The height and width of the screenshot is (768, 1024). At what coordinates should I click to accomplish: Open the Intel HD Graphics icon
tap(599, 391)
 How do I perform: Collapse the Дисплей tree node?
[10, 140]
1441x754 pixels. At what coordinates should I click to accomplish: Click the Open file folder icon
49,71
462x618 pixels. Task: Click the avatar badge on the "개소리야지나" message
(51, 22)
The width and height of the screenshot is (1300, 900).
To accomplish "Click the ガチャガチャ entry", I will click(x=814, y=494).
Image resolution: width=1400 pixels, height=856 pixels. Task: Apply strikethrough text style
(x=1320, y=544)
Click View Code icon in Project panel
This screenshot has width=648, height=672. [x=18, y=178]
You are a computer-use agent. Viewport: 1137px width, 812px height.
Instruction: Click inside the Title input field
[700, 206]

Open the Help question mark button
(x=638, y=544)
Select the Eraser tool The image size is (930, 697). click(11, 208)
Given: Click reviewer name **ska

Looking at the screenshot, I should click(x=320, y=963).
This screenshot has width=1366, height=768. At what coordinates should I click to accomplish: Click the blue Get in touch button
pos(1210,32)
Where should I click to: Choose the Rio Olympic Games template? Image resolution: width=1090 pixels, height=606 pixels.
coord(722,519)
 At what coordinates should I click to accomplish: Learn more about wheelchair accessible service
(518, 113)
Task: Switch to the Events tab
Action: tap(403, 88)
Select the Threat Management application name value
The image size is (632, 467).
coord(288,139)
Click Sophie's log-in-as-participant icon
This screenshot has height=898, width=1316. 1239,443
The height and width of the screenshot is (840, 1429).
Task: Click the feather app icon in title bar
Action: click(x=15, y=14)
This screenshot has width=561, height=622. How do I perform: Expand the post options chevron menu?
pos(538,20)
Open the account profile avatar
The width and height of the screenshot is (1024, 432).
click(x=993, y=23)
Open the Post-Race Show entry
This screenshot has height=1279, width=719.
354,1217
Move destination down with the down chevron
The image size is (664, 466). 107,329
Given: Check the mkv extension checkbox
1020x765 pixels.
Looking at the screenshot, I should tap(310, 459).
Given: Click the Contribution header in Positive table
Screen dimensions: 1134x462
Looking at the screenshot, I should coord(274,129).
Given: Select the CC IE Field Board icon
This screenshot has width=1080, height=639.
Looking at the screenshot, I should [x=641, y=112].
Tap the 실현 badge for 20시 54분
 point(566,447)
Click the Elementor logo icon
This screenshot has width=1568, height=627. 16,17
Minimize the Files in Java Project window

=====

### PROBLEM
For each line in the listing, return it exactly as shown.

### RESPONSE TO THE TASK
The height and width of the screenshot is (768, 1024). At what coordinates should I click to accomplish: Open the Intel HD Graphics icon
tap(599, 391)
 How do I perform: Collapse the Дисплей tree node?
[10, 140]
1441x754 pixels. At what coordinates should I click to accomplish: Click the Open file folder icon
49,71
462x618 pixels. Task: Click the avatar badge on the "개소리야지나" message
(51, 22)
The width and height of the screenshot is (1300, 900).
To accomplish "Click the ガチャガチャ entry", I will click(x=814, y=494).
Image resolution: width=1400 pixels, height=856 pixels. Task: Apply strikethrough text style
(x=1320, y=544)
Click View Code icon in Project panel
This screenshot has width=648, height=672. [x=18, y=178]
You are a computer-use agent. Viewport: 1137px width, 812px height.
Instruction: Click inside the Title input field
[700, 206]

Open the Help question mark button
(x=638, y=544)
Select the Eraser tool The image size is (930, 697). click(11, 208)
Given: Click reviewer name **ska

Looking at the screenshot, I should click(x=320, y=963).
This screenshot has width=1366, height=768. At what coordinates should I click to accomplish: Click the blue Get in touch button
pos(1210,32)
Where should I click to: Choose the Rio Olympic Games template? Image resolution: width=1090 pixels, height=606 pixels.
coord(722,519)
 At what coordinates should I click to accomplish: Learn more about wheelchair accessible service
(518, 113)
Task: Switch to the Events tab
Action: tap(403, 88)
Select the Threat Management application name value
The image size is (632, 467).
coord(288,139)
Click Sophie's log-in-as-participant icon
This screenshot has height=898, width=1316. 1239,443
The height and width of the screenshot is (840, 1429).
Task: Click the feather app icon in title bar
Action: click(x=15, y=14)
This screenshot has width=561, height=622. How do I perform: Expand the post options chevron menu?
pos(538,20)
Open the account profile avatar
The width and height of the screenshot is (1024, 432).
click(x=993, y=23)
Open the Post-Race Show entry
This screenshot has height=1279, width=719.
354,1217
Move destination down with the down chevron
The image size is (664, 466). 107,329
Given: Check the mkv extension checkbox
1020x765 pixels.
Looking at the screenshot, I should tap(310, 459).
Given: Click the Contribution header in Positive table
Screen dimensions: 1134x462
Looking at the screenshot, I should coord(274,129).
Given: Select the CC IE Field Board icon
This screenshot has width=1080, height=639.
Looking at the screenshot, I should [x=641, y=112].
Tap the 실현 badge for 20시 54분
 point(566,447)
Click the Elementor logo icon
This screenshot has width=1568, height=627. 16,17
Minimize the Files in Java Project window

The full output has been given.